False negatives would be more of an issue if the anti-virus has white lists and one can manufacture a Microsoft Excel MD5 signature with a malware. But that's not what the article refers to.

MD5 is only broken if you want to use it as a non-reversible hashing algorithm or if you want to use it as a an unforgeable signature. But it's perfectly fine for many other usage.

bariumbitmap 4023 days ago

From the article:

  As you can see, binaries submitted for analysis are
  identified by their MD5 sums and no sandboxed execution is
  recorded if there is a duplicate (thus the shorter time
  delay). This means that if I can create two files with the
  same MD5 sum – one that behaves in a malicious way while the
  other doesn’t – I can “poison” the database of the product
  so that it won’t even try to analyze the malicious sample!

So it's a technique to get the scanner to ignore a malicious binary by constructing a non-malicious one with the same MD5 sum. This would be much harder if the scanner used a SHA-1 hash or similar.

cm2187 4023 days ago

But that's a white list. But I thought anti-virus rather work by black listing.

Too 4023 days ago

virustotal.com allows you to upload files to scan with a whole range of anti-virus programs. Before uploading, it will calculate the hash of your file client-side to see if the file should be uploaded or if a previously uploaded (by someone else) file with same hash should be re-scanned with newer versions of the anti-virus.

I don't know which hashing algorithm they use but just as example of a situation where whitelist is not used.
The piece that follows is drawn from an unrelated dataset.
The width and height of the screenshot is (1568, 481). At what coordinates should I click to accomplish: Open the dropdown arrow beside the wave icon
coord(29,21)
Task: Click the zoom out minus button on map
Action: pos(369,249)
bariumbitmap 4022 days ago

Yes, I think that's what the author was alluding to here, although I'm not sure:

  The approach may work with traditional AV software too as
  many of these also use fingerprinting (not necessarily MD5)
  to avoid wasting resources on scanning the same files over
  and over (although the RC4 encryption results in VT 0/57
  anyway…).

sarciszewski 4023 days ago

sha256sum or b2sum (BLAKE2b) would be far better than sha1 :)

jimrandomh 4023 days ago

You misunderstand. The researchers are presenting a way to manufacture false negatives for an anti-virus. It works by confusing antivirus vendors' infrastructure into thinking it's already analyzed an executable and found it to be innocent when it's really analyzed something else.

snorkel 4023 days ago

The attack vector would be malware binary crafted to have the same MD5 sig as a popular already trusted app. But of course once the badware is caught virus scanners could check other properties aside from MD5 sig to flag a bad binary. I assume virus scanners use MD5 just a fast prescreen scan, then do a few deeper checks on pototentially bad binaries to make sure.

ryan-c 4023 days ago

What you describe there would be a preimage attack[0], not a collision attack. There is no publicly known practical[1] preimage attack on MD5 at this time.

0. http://en.wikipedia.org/wiki/Preimage_attack

1. 2^123.4 complexity is not practical

taumhn 4023 days ago

If I understand correctly, what's described in the article indeed uses a collision attack. The "trusted app" is one the hacker manufactures himself.

ryan-c 4022 days ago

Yes, that was what the article says, but the person I was responding to misunderstood.

makomk 4022 days ago

This is actually one of the older and easier attacks against MD5; we've known this was possible for over a decade. Nowadays it's actually possible to so chosen prefix attacks - you can literally take two arbitrary, unrelated files and append some data that makes them have the same MD5. So you don't even have to include the malicious code in the decoy file in any form anymore.